* **Instructions**
1 - Rewrite the forum posts on sensory overload from "dealing with sensory" to "to help out?", putting "class" in place of "school".
2 - Write the next part of the forum thread about sensory overload and racing thoughts, picking up after its last sentence.

I suffer from this quite a lot. It actually makes it difficult to fall asleep, no matter how tired I am. I'm on an anxiety medication at the moment (proud to say it's the only medication I need to take) and it's helped take the edge off. I end up staring into the darkness when I close my eyes, and leave a clock ticking so I can focus on that, which also help me get to sleep.
 
Yes!! I have been there, when my brain is on overload and the only solence, I got, was sleeping. I did not get headaches but felt a kind of, well, when someone is constantly rubbing one part of someone's skin, sort of thing and it was pretty unbearable. However, I have a very good friend, who is also an aspie, and we unravel our thoughts to each other and find that because we think much the same way, we really feel relief from just being able to talk. To get around tons of deviations, we say: hey, major change of subject here lol we often have random thoughts and now can laugh about them.

So yes, the key is to find someone you can ramble too :D
 
dealing with sensory overloading

This means that I'm constantly thinking about a lot of things all the time. I find myself having headaches and unable to sleep.

I'm really sensitive to sounds and smells. I don't have any friends and keep to myself in school so I have less to think about. It just feels like I'm trying to work out all the variables to everything at once.

I was just wondering if anyone else had the same sort of problem and

if they had any ideas on how to help out?

Thanks, Patrick.

Hi Patrick. I experience not being able to stop thinking about everything that pops into my head so it all stacks up too. I have found the following helpful

Step 1
Tell myself "I'm busy right now, I can think about that later".

Step 2
If the thoughts persist, continue to tell myself "I'm busy right now, I can think about that later".

* **Records shown**
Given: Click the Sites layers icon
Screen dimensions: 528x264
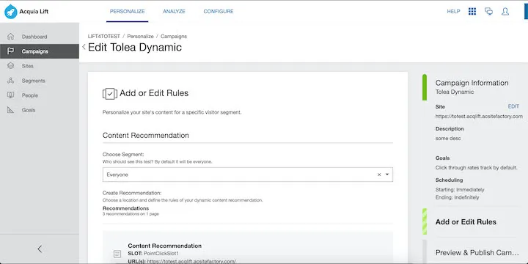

--

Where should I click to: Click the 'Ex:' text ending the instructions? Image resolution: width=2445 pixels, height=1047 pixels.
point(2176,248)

* **Responses by task**
1 -
dealing with sensory overloading

This means that I'm constantly thinking about a lot of things all the time. I find myself having headaches and unable to sleep.

I'm really sensitive to sounds and smells. I don't have any friends and keep to myself in class so I have less to think about. It just feels like I'm trying to work out all the variables to everything at once.

I was just wondering if anyone else had the same sort of problem and

if they had any ideas on how to help out?

2 -
Step 3
Take the time to express the thoughts that have been repeatedly going through my mind.

Sometimes Step 1 is enough to stop a thought from repeatedly running through my mind and at other times it takes Step two aswel or Step 2 and 3 to deal with the thoughts.

I find that I need to see the thoughts in a form that allows me to better process them in order for them to stop repeating. Drawing a sticklady, to represent me, in the centre of an A4 sheet, then creating a spider diagram of all the thoughts that have been going through my mind, enables me to get the thoughts out of my head and into a form that allows me to see what I have been thinking about more clearly.

Some of the thoughts that clog up my mind only need to be expressed in order to prevent them from continuing to clog up my mind. There are other thoughts however, that require more attention or they will just continue to return. For example, if there is a situation that requires a descision, then writing out pros and cons can help.

Some thoughts are intertwined with emotions, which I can't process in my head. I find it possible to identify and process my emotions by expressing them through drawn pictures and written words. I've also tried speaking my thoughts into a voice recorder and listening back to them but I didn't find this as effective for me.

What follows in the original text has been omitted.